La Madre, carga a su niño, lo que la hace a ella poderosa y numinosa. Allá adentro, tras las rejas que hacen las veces de puerta a lo misterioso, lo inefable o lo desconocido (Oculto), allá adentro reposan dos: la Madre y el Niño; ambos poderosos. Un “arquitecto”, consciente de su acto religioso e inconsciente de su acto personal, cavó la montaña e hizo habitáculo para tremendos arquetipos. Luego, a través de la estético realizó cuadrado y marco que unifica y da sentido a la obra. La “casa”, además, es una flecha que apunta hacia arriba, lo que lleva al hombre a la comprensión o búsqueda de sentido con ese más allá, “arriba” de nosotros mismos. Los colores, no podrían ser más luminosos-numinosos, trascendentes y esperanzadores, llenos de vida y no de muerte.

Todos estamos impregnados de ello: la Montaña, que somos nosotros mismos y a una Madre, individual, colectiva y natural, además. Somos el Niño sin intoxicación, inocente, poderoso. Somos los arquitectos de nuestros propios símbolos, artífices, orfebres de nuestra vida.
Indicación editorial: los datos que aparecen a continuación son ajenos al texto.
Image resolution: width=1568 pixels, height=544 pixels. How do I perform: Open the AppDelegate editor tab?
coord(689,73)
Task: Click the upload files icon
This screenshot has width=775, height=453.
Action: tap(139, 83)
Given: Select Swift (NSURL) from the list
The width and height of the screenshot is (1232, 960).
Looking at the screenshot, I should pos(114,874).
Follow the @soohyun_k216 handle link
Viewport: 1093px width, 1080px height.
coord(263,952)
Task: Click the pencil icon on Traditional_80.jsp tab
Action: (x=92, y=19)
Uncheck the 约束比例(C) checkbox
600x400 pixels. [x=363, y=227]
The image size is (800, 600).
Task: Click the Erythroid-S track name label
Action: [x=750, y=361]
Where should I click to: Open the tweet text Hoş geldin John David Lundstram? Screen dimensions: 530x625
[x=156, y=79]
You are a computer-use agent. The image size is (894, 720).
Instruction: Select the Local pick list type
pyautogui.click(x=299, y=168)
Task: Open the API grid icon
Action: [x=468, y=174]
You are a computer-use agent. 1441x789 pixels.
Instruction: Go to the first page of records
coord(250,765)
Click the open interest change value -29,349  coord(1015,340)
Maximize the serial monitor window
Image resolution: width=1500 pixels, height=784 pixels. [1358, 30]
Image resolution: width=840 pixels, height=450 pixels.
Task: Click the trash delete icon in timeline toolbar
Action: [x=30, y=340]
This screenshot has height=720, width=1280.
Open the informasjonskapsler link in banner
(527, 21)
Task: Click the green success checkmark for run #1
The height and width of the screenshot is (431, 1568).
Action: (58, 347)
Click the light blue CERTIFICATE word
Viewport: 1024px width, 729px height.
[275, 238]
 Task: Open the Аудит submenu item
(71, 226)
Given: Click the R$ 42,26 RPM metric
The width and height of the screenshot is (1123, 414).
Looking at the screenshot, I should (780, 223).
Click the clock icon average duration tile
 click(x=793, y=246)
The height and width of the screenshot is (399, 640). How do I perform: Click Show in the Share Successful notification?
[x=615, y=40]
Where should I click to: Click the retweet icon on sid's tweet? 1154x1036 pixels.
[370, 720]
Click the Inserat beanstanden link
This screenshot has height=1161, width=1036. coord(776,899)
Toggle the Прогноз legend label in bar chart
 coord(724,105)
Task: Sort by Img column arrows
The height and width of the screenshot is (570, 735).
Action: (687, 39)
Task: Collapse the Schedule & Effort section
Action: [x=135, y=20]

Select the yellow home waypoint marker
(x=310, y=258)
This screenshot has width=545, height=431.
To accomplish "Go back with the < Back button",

Solo me preocupa el encierro de tales símbolos, esa “seguridad” hecha rejas que coarta, que impide la manifestación de los mismos; paranoia y justificación por los daños que nos hacen, por las envidias o la incomprensión. También somos animales salvajes.

¿Imagino que han soñado, muchas veces, con la montaña (Subiendo o bajando)?

¡Eavemaría! Es que le sacó los mismos ojos

Así suene discordante, el jesús infante luce un buen afro rubio. Reposa para el retrato con sus particulares ojos interespaciales que connotan su universalidad. Las escarapelas o escapularios definen en él su adelantado marianismo.

Me asombra, hablando en serio, la importancia mariana en nustra cultura, dando mayor tamaño al concepto de maternidad, de la misma María, que de quien debería ser el gran protagonista, Jesús. Debería ser María, quien llevara escapularios que hicieran honor al Mesías nacido ya. Por siglos, la iconografía religiosa ha sido permeada de todo tipo de ungüentos icónicos e ideológicos para dar como resultado a la imaginería convencional de hoy.

La última cena por ejemplo no refleja casi en nada a la verdadera cena histórica, sentados en el piso, en tapetes, comiendo de la mano, sin perspetivas de fondo, sin mesa, sin amplitudes, sin ostentaciones. Es más, los asistentes a la cena, entre ellos mujeres, comían al escondido. Busquen en el evangelio una clave: un hombre cargando agua en horas de la noche.

Imagen religiosa pintada en la parte trasera de un bus escalera en el Barrio Sagrado Corazón de Jesús.